Paper long abstract:
In 1972, the physician Kenneth Warren and the library scientist William Goffman published a paper to propose an epidemiological approach to the exponential proliferation of scientific and medical literature. Adapting a mathematical model developed to characterise the 4-factorial distribution cycle of schistosomiasis, a disease involving a parasitic worm, the authors proposed to think of scientific literature in strict analogy: the author as host, the manuscript as infective embryo, the journal as snail and the published paper as a larva infective to hosts. At the heart of their endeavour stood the hope to improve the recognition of papers of good quality (highly infectious) so that overall exposure of authors to lower quality could be reduced.
Warren and Goffman were not the only ones seeking to transfer epidemiological approaches into the understanding of knowledge distribution. Most prominently, Eugene Garfield of the Institute for Scientific Information (founded in 1956) referred retrospectively to his own work on citation-based ranking as the ‘epidemiology of science’ (1987).
With this paper I seek to illuminate the significant impact of epidemiological reasoning in the emerging information science.
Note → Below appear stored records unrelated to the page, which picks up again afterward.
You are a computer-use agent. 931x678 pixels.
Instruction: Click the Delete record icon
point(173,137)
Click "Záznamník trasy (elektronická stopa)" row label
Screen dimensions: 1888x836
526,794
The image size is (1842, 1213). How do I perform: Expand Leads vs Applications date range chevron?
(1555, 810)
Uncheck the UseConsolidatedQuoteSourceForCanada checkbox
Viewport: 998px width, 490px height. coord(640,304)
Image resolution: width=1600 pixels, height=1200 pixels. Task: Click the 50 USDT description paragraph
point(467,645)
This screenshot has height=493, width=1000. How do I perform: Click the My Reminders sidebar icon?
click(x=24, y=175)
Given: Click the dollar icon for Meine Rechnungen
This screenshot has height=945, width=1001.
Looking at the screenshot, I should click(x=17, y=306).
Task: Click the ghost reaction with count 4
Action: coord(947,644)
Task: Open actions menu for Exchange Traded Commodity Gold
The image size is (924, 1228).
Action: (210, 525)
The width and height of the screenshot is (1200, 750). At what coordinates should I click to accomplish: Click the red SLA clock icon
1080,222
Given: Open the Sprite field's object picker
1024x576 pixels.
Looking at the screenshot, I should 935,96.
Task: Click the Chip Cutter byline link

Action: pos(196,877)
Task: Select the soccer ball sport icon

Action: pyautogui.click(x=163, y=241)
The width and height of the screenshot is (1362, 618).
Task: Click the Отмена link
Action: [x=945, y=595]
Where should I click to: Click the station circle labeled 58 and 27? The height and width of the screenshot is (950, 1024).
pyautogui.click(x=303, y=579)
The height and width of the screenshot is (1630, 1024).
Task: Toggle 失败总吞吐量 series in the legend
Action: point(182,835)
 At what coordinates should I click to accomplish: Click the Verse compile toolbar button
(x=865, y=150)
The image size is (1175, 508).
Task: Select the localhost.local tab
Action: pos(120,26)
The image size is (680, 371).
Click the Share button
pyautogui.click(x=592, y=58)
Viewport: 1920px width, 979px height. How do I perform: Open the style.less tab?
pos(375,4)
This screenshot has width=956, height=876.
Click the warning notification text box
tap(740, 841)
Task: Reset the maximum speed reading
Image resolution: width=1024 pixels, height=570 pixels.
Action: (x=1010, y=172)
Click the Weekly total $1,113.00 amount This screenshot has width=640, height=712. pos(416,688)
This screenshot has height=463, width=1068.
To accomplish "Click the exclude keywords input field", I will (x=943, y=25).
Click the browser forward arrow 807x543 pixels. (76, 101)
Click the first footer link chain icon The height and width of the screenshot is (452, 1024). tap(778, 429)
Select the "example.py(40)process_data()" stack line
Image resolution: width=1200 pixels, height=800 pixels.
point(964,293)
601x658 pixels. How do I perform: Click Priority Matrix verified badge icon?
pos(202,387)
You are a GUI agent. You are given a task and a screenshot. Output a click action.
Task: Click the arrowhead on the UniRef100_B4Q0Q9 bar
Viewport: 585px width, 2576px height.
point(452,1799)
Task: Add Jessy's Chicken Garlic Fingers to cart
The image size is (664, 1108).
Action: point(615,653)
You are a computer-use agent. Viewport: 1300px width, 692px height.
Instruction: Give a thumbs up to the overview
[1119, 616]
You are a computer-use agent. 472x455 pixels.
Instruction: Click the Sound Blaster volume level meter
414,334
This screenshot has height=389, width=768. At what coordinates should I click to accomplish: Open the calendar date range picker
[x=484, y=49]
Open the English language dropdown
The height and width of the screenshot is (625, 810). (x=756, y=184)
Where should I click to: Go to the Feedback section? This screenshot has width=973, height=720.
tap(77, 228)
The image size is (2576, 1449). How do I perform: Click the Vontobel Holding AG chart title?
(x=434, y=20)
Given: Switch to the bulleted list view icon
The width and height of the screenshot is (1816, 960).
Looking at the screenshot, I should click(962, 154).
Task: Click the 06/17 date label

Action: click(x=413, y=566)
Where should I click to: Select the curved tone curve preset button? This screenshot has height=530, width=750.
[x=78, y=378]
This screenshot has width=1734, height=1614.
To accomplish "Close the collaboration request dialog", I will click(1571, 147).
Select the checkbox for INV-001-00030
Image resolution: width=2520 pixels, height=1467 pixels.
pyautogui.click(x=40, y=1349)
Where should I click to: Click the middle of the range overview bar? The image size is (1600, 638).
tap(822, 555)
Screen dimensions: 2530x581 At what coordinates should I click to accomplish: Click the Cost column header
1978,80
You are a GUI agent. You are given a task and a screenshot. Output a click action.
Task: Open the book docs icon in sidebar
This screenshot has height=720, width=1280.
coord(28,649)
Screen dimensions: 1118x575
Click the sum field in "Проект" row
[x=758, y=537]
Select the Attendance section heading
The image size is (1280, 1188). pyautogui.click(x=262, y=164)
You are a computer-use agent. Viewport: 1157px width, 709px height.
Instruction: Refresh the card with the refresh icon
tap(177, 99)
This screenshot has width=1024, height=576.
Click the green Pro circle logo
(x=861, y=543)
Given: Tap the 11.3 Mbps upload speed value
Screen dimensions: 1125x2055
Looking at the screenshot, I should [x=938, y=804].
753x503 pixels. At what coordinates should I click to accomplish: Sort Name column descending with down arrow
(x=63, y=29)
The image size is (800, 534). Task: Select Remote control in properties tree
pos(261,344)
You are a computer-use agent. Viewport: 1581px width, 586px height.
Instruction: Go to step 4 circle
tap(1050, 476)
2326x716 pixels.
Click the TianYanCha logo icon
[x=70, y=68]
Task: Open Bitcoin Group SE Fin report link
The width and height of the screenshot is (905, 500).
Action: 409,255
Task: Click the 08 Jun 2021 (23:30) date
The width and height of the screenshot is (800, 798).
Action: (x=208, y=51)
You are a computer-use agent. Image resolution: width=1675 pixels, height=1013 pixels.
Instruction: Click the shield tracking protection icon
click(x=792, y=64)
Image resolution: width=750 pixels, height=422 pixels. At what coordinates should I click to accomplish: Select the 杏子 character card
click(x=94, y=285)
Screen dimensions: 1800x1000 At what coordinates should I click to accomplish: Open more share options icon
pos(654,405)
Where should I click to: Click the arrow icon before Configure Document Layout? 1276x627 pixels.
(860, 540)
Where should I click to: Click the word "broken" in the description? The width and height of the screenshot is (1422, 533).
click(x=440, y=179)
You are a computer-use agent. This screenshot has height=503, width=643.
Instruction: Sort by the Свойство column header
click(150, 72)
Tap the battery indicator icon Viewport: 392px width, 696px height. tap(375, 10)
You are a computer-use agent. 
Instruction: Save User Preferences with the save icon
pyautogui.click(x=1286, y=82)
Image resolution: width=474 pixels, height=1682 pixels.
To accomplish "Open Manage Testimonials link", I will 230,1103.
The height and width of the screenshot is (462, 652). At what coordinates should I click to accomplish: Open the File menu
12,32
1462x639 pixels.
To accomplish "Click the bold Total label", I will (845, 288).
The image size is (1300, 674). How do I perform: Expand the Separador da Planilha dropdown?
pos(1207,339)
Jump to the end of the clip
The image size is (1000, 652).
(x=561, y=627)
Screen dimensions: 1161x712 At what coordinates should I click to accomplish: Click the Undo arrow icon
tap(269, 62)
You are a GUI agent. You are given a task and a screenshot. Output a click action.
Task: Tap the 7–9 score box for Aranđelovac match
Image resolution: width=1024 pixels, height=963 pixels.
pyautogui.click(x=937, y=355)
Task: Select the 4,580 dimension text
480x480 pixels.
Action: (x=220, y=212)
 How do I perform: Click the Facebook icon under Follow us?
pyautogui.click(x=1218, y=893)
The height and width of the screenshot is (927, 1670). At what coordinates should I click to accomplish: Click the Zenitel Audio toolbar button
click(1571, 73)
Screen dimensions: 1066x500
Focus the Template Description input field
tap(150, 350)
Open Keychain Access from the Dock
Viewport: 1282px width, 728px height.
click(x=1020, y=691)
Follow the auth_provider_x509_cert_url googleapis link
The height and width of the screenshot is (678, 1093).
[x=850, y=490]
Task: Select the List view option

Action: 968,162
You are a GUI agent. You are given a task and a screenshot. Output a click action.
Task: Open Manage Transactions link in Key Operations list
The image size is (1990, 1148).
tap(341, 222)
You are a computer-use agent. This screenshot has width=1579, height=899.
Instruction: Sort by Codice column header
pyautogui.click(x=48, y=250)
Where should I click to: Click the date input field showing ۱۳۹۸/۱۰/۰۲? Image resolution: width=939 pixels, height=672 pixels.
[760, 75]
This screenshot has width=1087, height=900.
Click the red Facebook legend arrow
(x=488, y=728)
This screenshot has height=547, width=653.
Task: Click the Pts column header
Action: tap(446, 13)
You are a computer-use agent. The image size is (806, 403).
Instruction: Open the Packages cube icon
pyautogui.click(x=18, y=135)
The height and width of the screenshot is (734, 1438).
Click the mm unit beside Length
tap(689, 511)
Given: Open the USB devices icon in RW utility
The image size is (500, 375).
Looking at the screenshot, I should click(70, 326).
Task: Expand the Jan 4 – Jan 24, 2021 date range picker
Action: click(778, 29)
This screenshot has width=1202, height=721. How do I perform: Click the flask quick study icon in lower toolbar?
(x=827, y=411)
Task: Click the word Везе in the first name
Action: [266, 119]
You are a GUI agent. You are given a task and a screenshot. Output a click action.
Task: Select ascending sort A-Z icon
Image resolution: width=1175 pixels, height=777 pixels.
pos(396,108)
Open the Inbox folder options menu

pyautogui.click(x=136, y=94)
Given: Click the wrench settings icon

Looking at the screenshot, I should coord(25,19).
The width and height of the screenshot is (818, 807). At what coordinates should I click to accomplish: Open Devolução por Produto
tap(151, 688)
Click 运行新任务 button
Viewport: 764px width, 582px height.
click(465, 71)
Rather than merely a transfer of disease models to the ecology of literature, I explore how infrastructures like Garfield’s citation index made such epidemiological approaches doable – and profitable.
The paper aims to move historiography beyond accounts of the metaphorical usage of “social contagion” across disciplines. Instead, I show that this is a history of adopting and expanding an epistemology of epidemiological reasoning to reshape the principles of scientific knowledge production.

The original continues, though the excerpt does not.